En 1961, lanza, como dije, su excelente colección Los Poetas, que iba a difundir en nuestro idioma a los nombres más significativos de la poesía universal, la mayoría de ellos prácticamente desconocidos hasta entonces. Y, en ella, publica su excelente y amplísima Antología de la poesía surrealista de lengua francesa, que no sólo fue bendecida por André Breton, sino, también, por varias generaciones de agradecidos lectores.
Tres años después, traduce y prologa otro libro ejemplar, las Obras completas del Conde de Lautréamont, y compila una de las primeras antologías de Oliverio Girondo, el gran poeta argentino, cuya obra cumbre En la masmédula, sólo fue saludada, entonces, por aquellos dos grupos vanguardistas de que hablé al comienzo. Y, en 1966, Seix Barral edita, en Barcelona, su Antología de la poesía viva latinoamericana, donde sigue rompiendo lanzas por las nuevas voces y, si bien privilegia a los mejores surrealistas del continente, de ningún modo se limita a ellos.
Pero, todos estos hitos no dejan de resultar esquemáticos, porque, al mismo tiempo y en diversos frentes, va asumiendo, sin persona-lismo y con intensidad, un rol de profundo renovador en los campos de la poesía, las artes visuales, la edición y la cultura.
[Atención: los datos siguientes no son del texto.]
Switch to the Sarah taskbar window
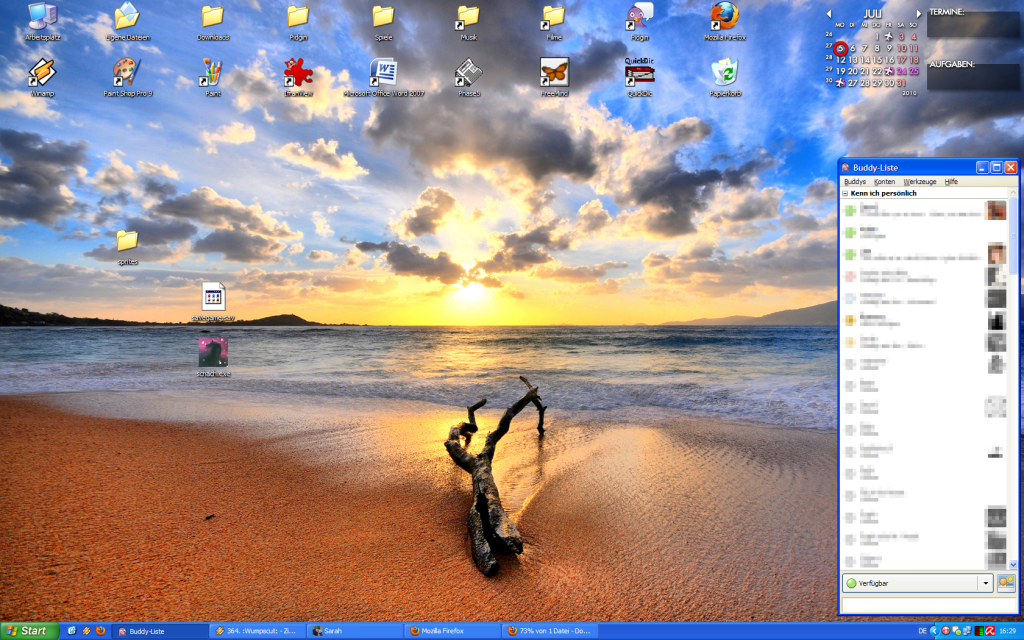Screen dimensions: 1024x640 pos(352,631)
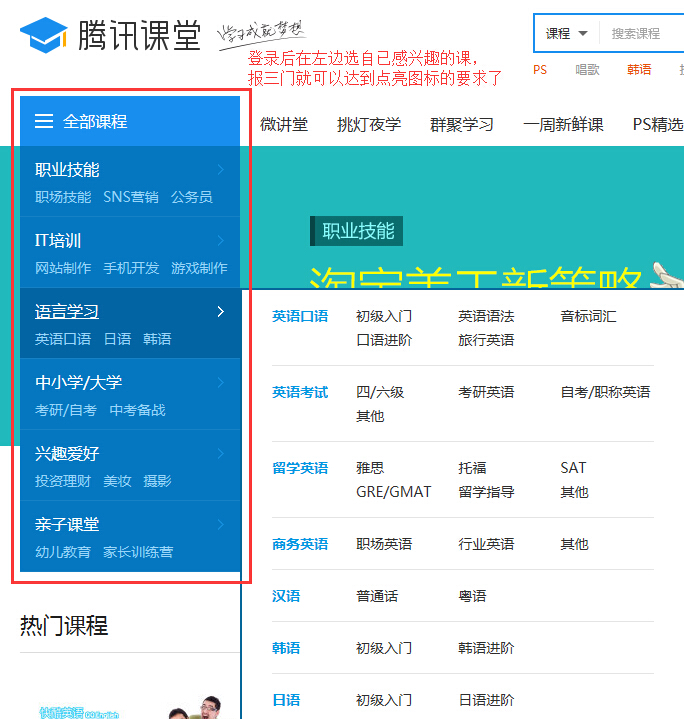Expand the 职业技能 category arrow

point(221,170)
Teorizador contra corriente y organizador de memorables muestras poco complacientes orienta su propia editorial por los mismos senderos y funda su personalísima Librería del Dragón, destinada a ofrecer, solamente, los títulos que le resulten justos. Y, en 1971, traduce y prologa otro libro ejemplar: Van Gogh, el suicidado por la sociedad, del paradigmático e indeleble Antonin Artaud.
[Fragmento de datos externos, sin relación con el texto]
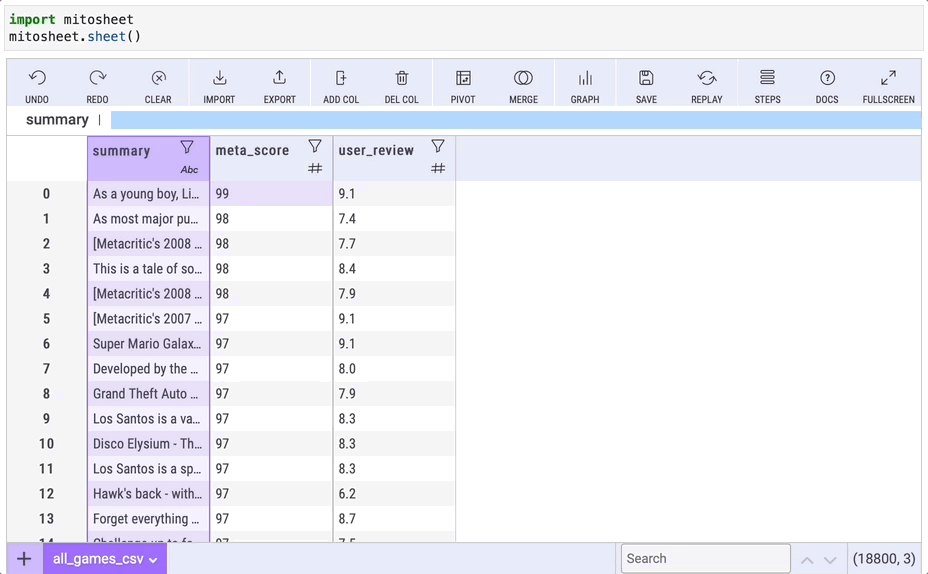
Task: Click the Undo icon in toolbar
Action: coord(37,79)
Pero, su amor más hondo, la vertiente más intensa de su alma, la seductora que lo había cautivado desde siempre fue, ineludiblemente, la poesía. Entre 1949 y 1966, Aldo Pellegrini publica sólo cuatro libros de poemas, todos ellos en ediciones no comerciales y con circulación casi restringida. Con la misma discreta intensidad con que supo ejercer un innegable protagonismo sin ponerse en evidencia, con la misma fraternidad exigente que le permitió orientar y propulsar grupos humanos sin que nadie se diera cuenta, la poesía fue su amante secreta y exhaustiva, que lo atraía tantálicamente, porque, como sin duda le había ocurrido con su temprana devoción por el surrealismo, se entregaba a ella desde los abandonos del automatismo, pero, sabiendo que todo ese material orgánico, arrastrado por las redes del sueño y del azar, debía constituir, para lograrse, un organismo no menos latente: el poema logrado, el poema vivo.
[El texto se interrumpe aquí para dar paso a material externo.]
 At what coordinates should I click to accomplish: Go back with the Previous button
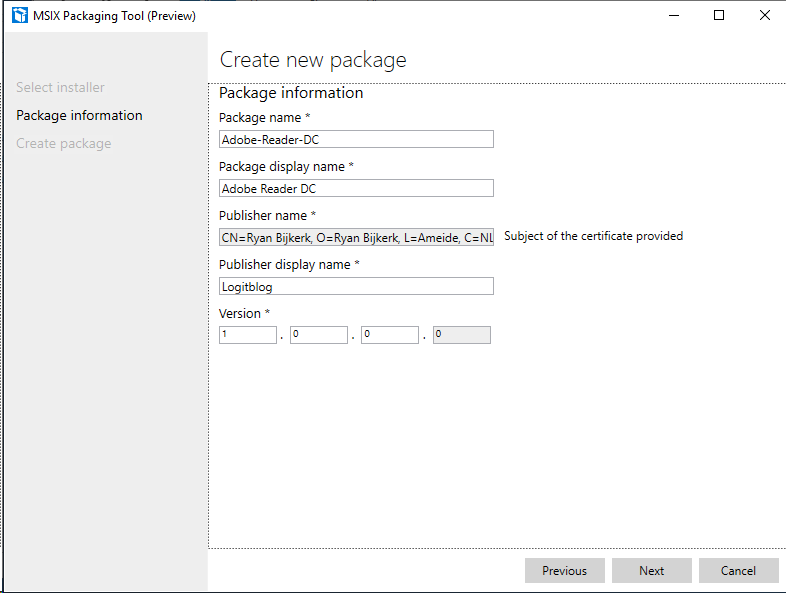(565, 570)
Porque, la nitidez y la honestidad de su inteligencia no podían dejar de entablar combates, en su espíritu, con la virulencia y la tormentosa vitalidad de los ambiciosos postulados surrealistas. En el mejor espíritu de ese movimiento (cuya época de juventud dorada compartió desde aquí), sabía que debía entregarse a la poesía, que la poesía estaba muchísimo más cerca de la vida que de la denostada, despreciada puja por el proscenio de los literatos.
Aquellas contradicciones de su ser más profundo a las que, en tramos anteriores aludimos, y que, después de todo, no son sino las de la vida misma, que lucha con la muerte y lleva en sí la muerte, nos salen al encuentro en muchos de sus títulos. Pero, de manera muy especial, tan honestísima y proverbial como se nos desnuda en tantos textos suyos, sólo aparentemente tangenciales, lo hace en estos límpidos conceptos que nos lo revelan bien a fondo, al concluir la breve introducción que escribió para su libro inédito Escrito para nadie, fechado el mismo año de su muerte: “Cada palabra tiene un secreto mágico que es necesario extraer. Pero en definitiva admiro sólo a los aventureros de la vida. En cuanto a mí, me resigno a ser un aventurero del espíritu.”